Add a new field to the input parameter file "PersonsPerHousehold"

  • Represent the column name of PersonsPerHousehold

A much faster KDE implementation


DigPopKernelAnalysis

New name for the software!


DPIndicatorV5:

To run the code, run DPIndictor inputFile

Support the NOT operator

  • For both the subpopualtion and maplogic
  • The syntax is "!" at the very front of each logic element
  • Now can only be used for each element of the logic

Suppot commenting the imput parameter file

Change the excecutable file name to "DigPopKernelAnalysis"

Input formate:

  • OutputFileName,InputDigPopNamePreNumber,MinRzn,NumberRzn,NorthBounds,EastBounds,SoutBounds,WestBounds,LatticeSize,KernelDiameter,HouseholdOrPopulationMap,SubPopulation,MapLogic

Example:

  • ../result/Relig_Buddhist_Young,~/data/digpop/rzn,1,3,2816700,322900,2526600,122500,1000,1000,P,!RELIG:2:2,!AGE:0:17

DPIndicatorV4:

To run the code, run DPIndictor inputFile

Support subpopulaion

  • The ratio will be calcuated based on the subpopulation
  • A new column of the imput file: SubPopulation is added
  • The subpopulation only support and operator

Input formate:

  • OutputFileName,InputDigPopNamePreNumber,MinRzn,NumberRzn,NorthBounds,EastBounds,SoutBounds,WestBounds,LatticeSize,KernelDiameter,HouseholdOrPopulationMap,SubPopulation,MapLogic

Example:

  • ../result/Relig_Buddhist_Young,~/data/digpop/rzn,1,3,2816700,322900,2526600,122500,1000,1000,P,RELIG:2:2,AGE:0:17

DPIndicatorV3:

Both the 'and' and 'or' operators are supported in map conditions

  • The syntax of the 'and' operator is "&"
  • The syntax of the 'or' operator is "|"
  • It only support one order: the "and" clauses connected by "or"
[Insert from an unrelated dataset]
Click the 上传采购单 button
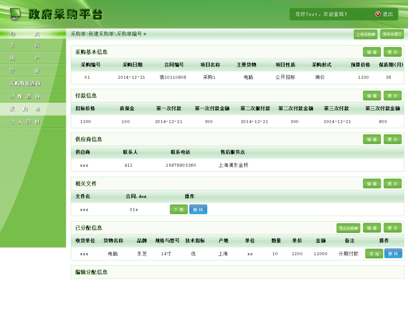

When generating ratio maps based on population, both population conditions and household conditions can be supported

  • No distinction needs to be made for these two kinds of conditions
  • Suppose that no attributes of Population and Household have the same name except for the X and Y

Input formate:

  • OutputFileName,InputDigPopNamePreNumber,MinRzn,NumberRzn,NorthBounds,EastBounds,SoutBounds,WestBounds,LatticeSize,KernelDiameter,HouseholdOrPopulationMap,MapLogic

Example:

  • ../result/UtilAccess5_Kernel1600,~/data/digpop/rzn,1,5,2816700,322900,2526600,122500,200,1600,H,BD11A_TOILET:2:2&ELECTRC:2:2&BD11A_WATSRC:3:3|BD11A_TOILET:3:3&ELECTRC:2:2&BD11A_WATSRC:1:2

DPIndicatorV2:

Have only one C programs and a JAR file: AscToKml.jar

  • dpbKDE and rasterStat are covereted into classes
  • system calls are still used for calling the AscToKml.jar, and delete intermediate files

DPIndicator V1:

Have three seperate programs not including the AscToKml.jar.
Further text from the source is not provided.